Parts of the exercise:
**A)** Transcribe the passage on counting dragons in a tree, between "dragon[left[node_index]] <- dragon[node_index]" and "process(right[node_index])", inclusive.
**B)** In the tree-algorithm explanation, which array holds the number of dragons on the path to the root?
**C)** Name every array of size NODE_NUM declared in the tree-algorithm explanation.

Document segment:
>> Begin

This is the first algorithm that comes to mind. Assuming that you have an array that stores the values in nodes node_value[NODE_NUM], where NODE_NUM is the number of nodes in your tree, and you store index of childs of each node with the arrays left[NODE_NUM] and right[NODE_NUM], and your root will have index root_index. We will store information about the number of dragons in the path to root in the array dragon[NODE_NUM] So the algorithm pseudocode is:

# the recursive function itself   
process(node_index):
    n_left <- 0
    if node_value[left[node_index]] = 1
        n_left <- 1
    n_right <- 0
    if node_value[right[node_index]] = 1
        n_right <- 1

    dragon[left[node_index]] <- dragon[node_index] + n_left
    dragon[right[node_index]] <- dragon[node_index] + n_right
    process(left[node_index])
    process(right[node_index])

>> End

Supplied material:
>> Begin

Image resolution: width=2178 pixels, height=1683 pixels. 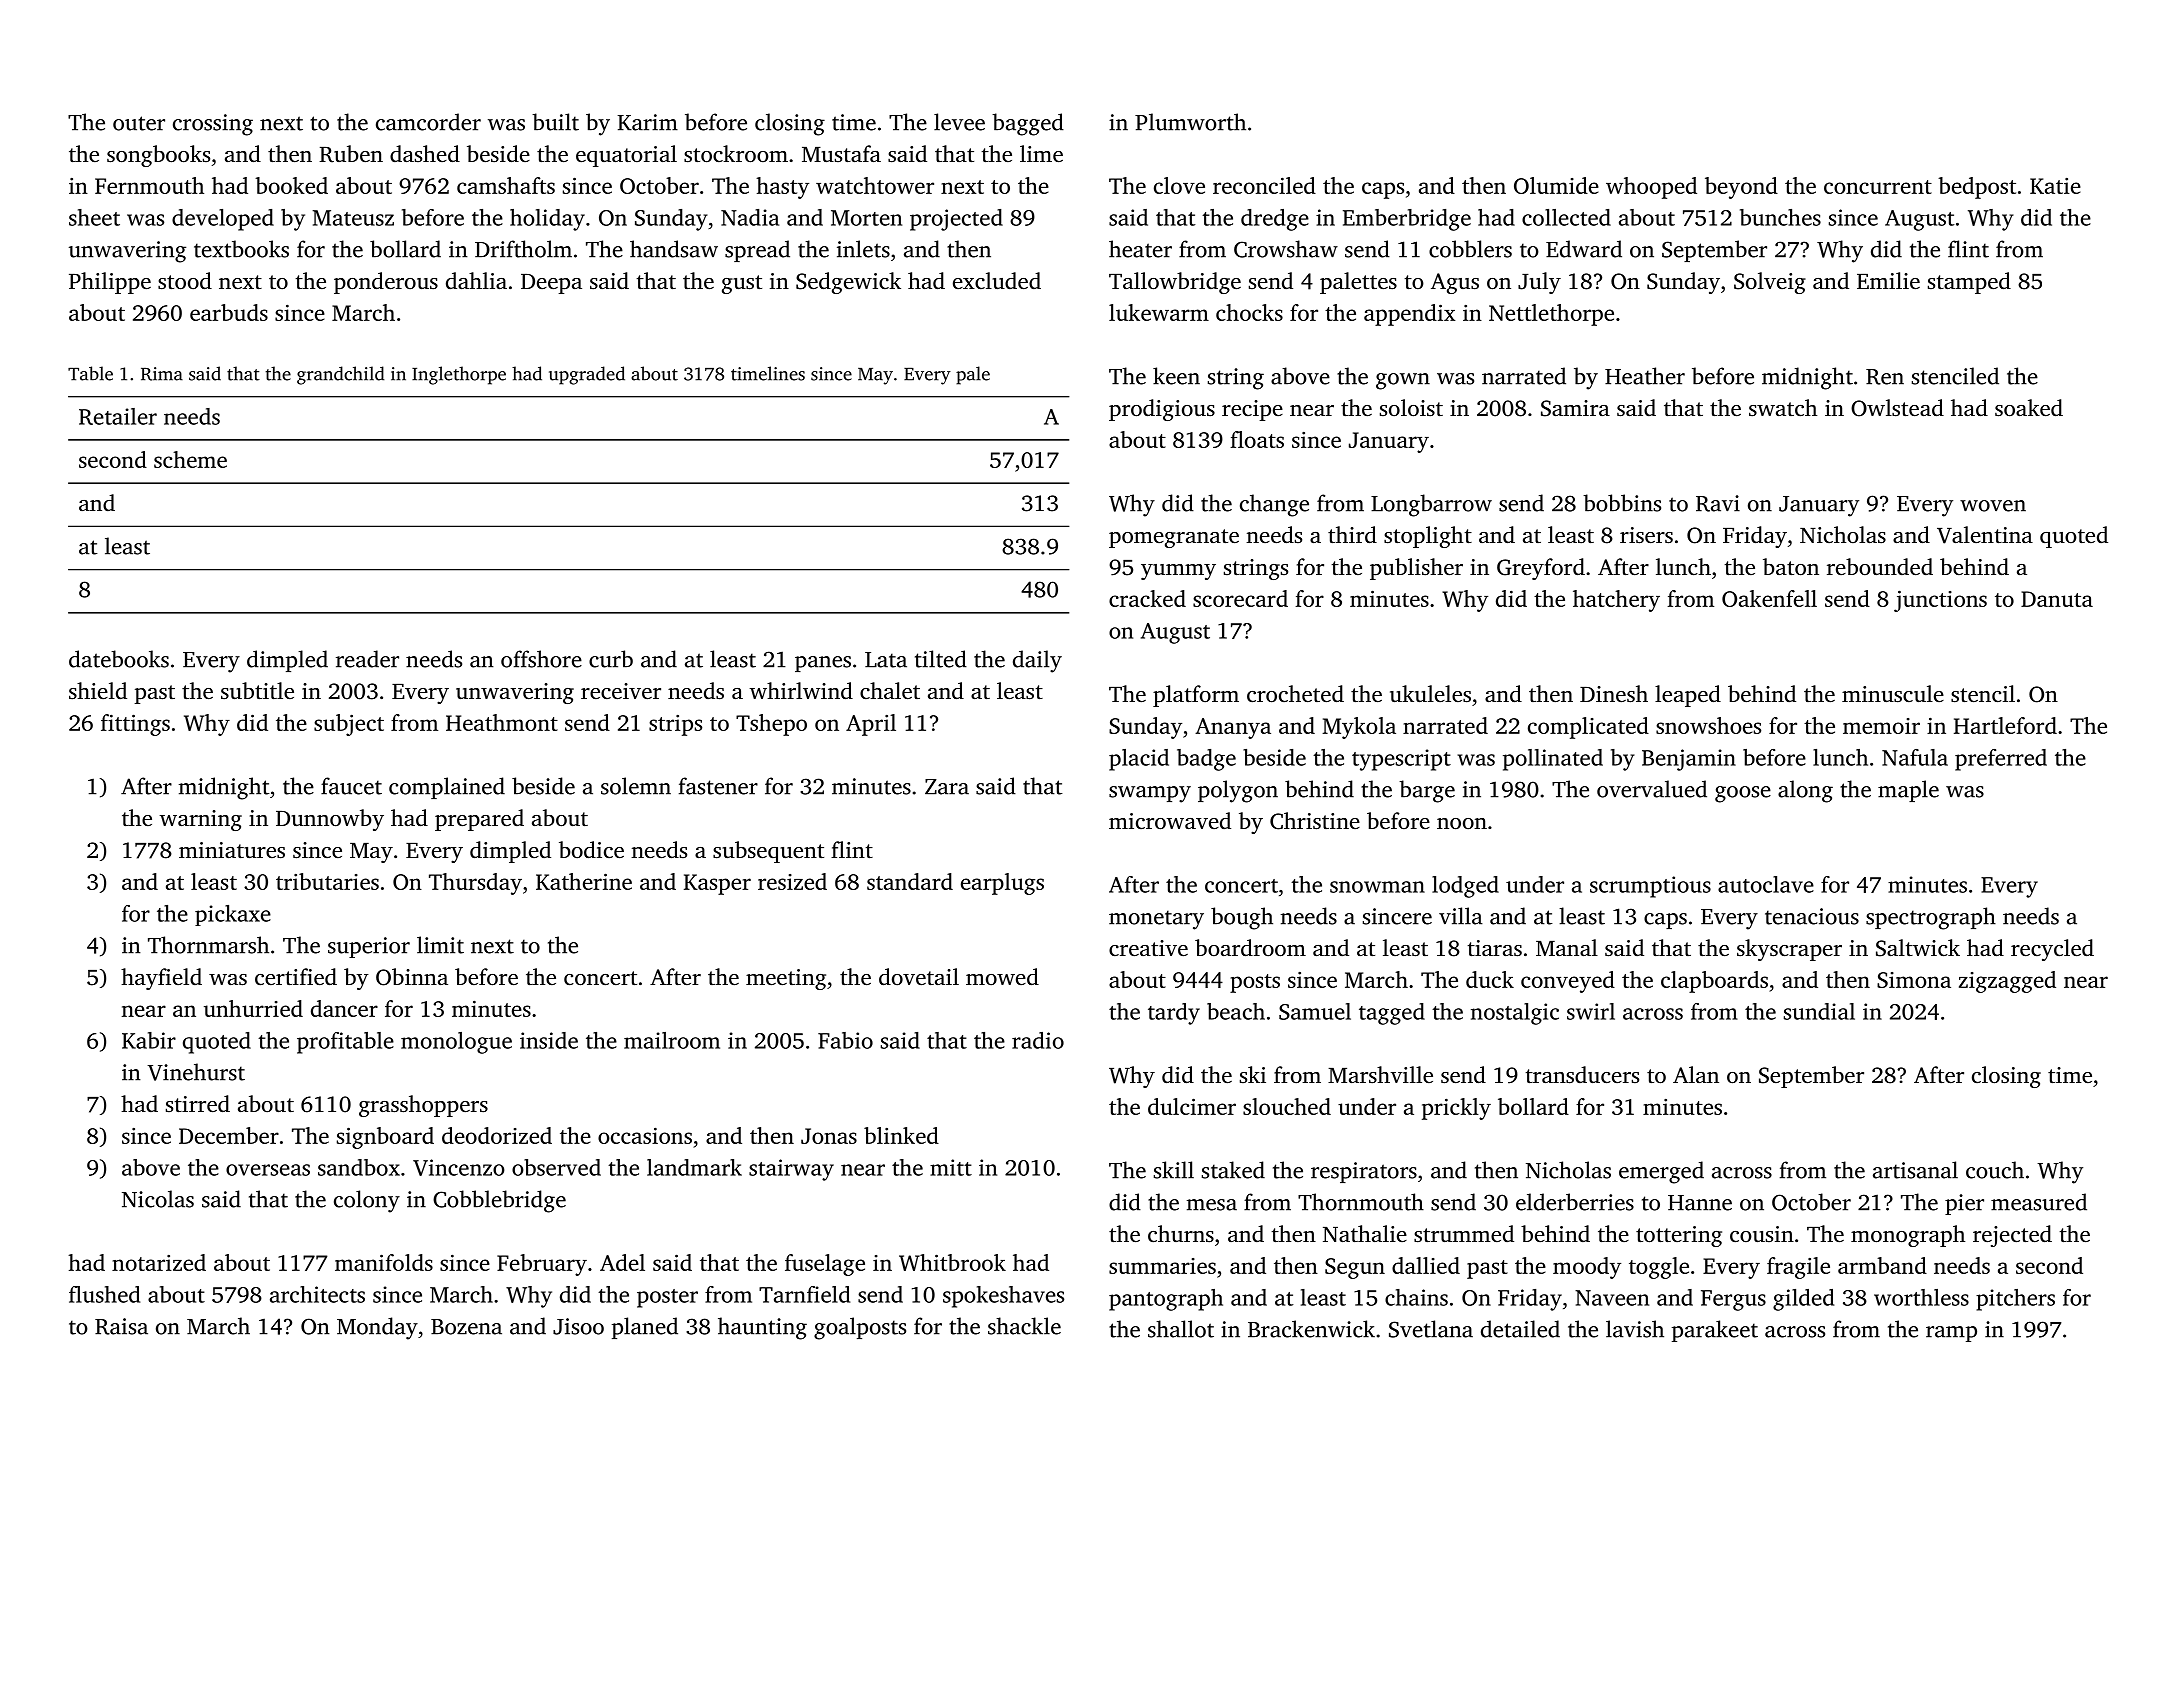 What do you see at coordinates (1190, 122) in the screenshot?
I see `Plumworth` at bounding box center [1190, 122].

>> End

The answers:
**A)**
dragon[left[node_index]] <- dragon[node_index] + n_left
    dragon[right[node_index]] <- dragon[node_index] + n_right
    process(left[node_index])
    process(right[node_index])

**B)** dragon[NODE_NUM]

**C)**
node_value[NODE_NUM]
left[NODE_NUM]
right[NODE_NUM]
dragon[NODE_NUM]